Free trade doesn’t work for most American workers

The aphorism “A rising tide lifts all boats” has become entwined with a basic assumption that free trade results in economic wins for all players in the global economy. Of course this assumes you are lucky enough to have a boat that has not run aground.

The classic case for free trade was made nearly 200 years ago by economist David Ricardo. This static argument relies on the principle of comparative advantage; that trade enables countries to specialize in goods and services they produce more efficiently than do their trading partners. This increases overall productivity and total output.

The conclusion follows from countries having different opportunity costs of producing tradeable goods. The opportunity cost of any good is the other goods that could have been produced by the same resources. Each country focuses on what it does best and everyone gains. This notion of free trade has a hallowed status among the cheerleaders for globalization.

Another way to understand comparative advantage is to consider the opportunity cost of undertaking a certain activity. Let’s assume that Lady Gaga, the famous entertainer, also happens to be a world-class typist. Rather than entertaining and typing, she should specialize in entertaining, where her comparative advantage is greatest and she could maximize her income.

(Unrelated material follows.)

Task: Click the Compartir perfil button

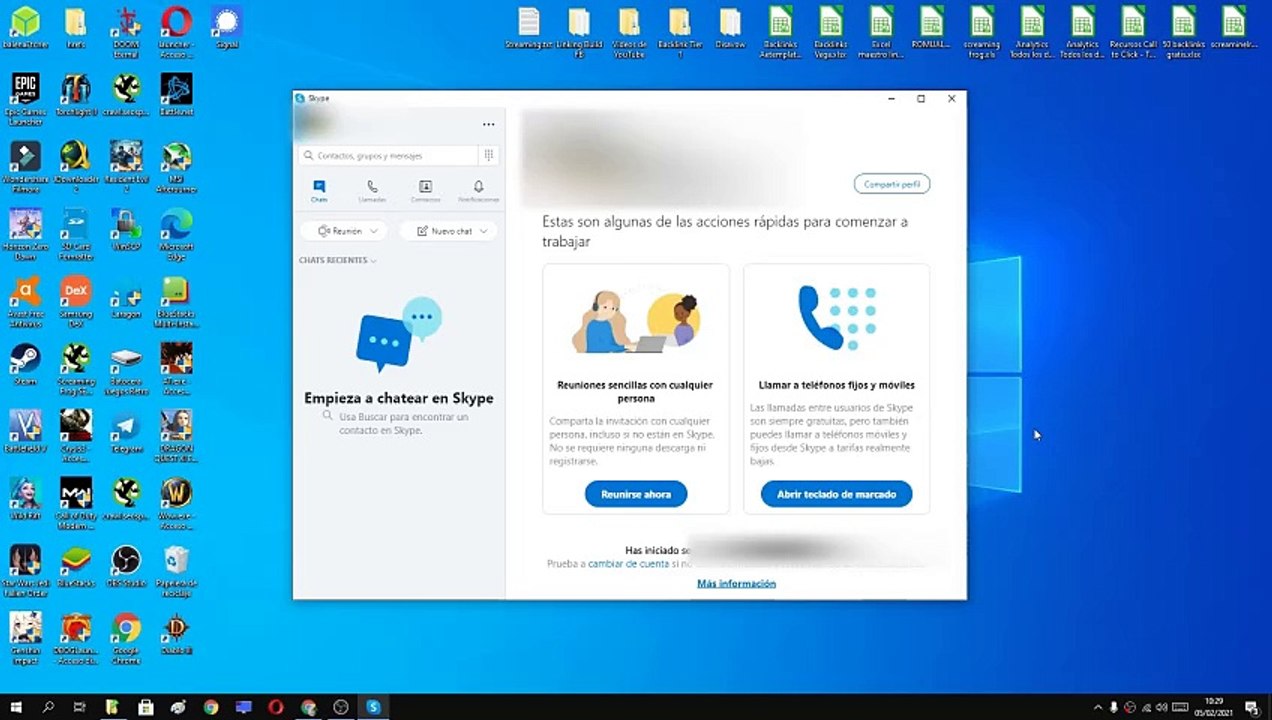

In this example, Lady Gaga has a much higher opportunity cost of typing than does her secretary. If Lady Gaga spent an hour typing while the secretary spent the hour running the business, there would be a loss of overall output.

The real world is much more complex. Free trade has a downside: while its benefits are broadly distributed, costs are often concentrated. Consider the case of American textile workers. In the aggregate, American consumers gain by having access to cheap clothing, but unemployed textile workers bear the loss.

Many free trade cheerleaders confuse it with off shoring jobs, which is simply substituting, cheap foreign labor for more expensive American labor when nothing is in fact being traded. Moving production overseas has nothing to do with comparative advantage; it simply reflects wage and price competition from countries seeking jobs and economic growth.

If a firm shifts production to low-wage countries, its profits improve, driving up share prices and senior management performance bonuses. To paraphrase one-time presidential candidate Ross Perot: If you can build a factory overseas, pay about a dollar an hour, have little or no health care or retirement benefits and no environmental controls, then you are the greatest businessman in the world

But when many firms move overseas, American workers lose their incomes. So when do the costs of lower incomes resulting from job losses and government revenues exceed the benefits to consumers of lower prices? Put differently, do the costs of exporting good-paying American jobs outweigh gains from cheaper imports and contribute to a shrinking middle class.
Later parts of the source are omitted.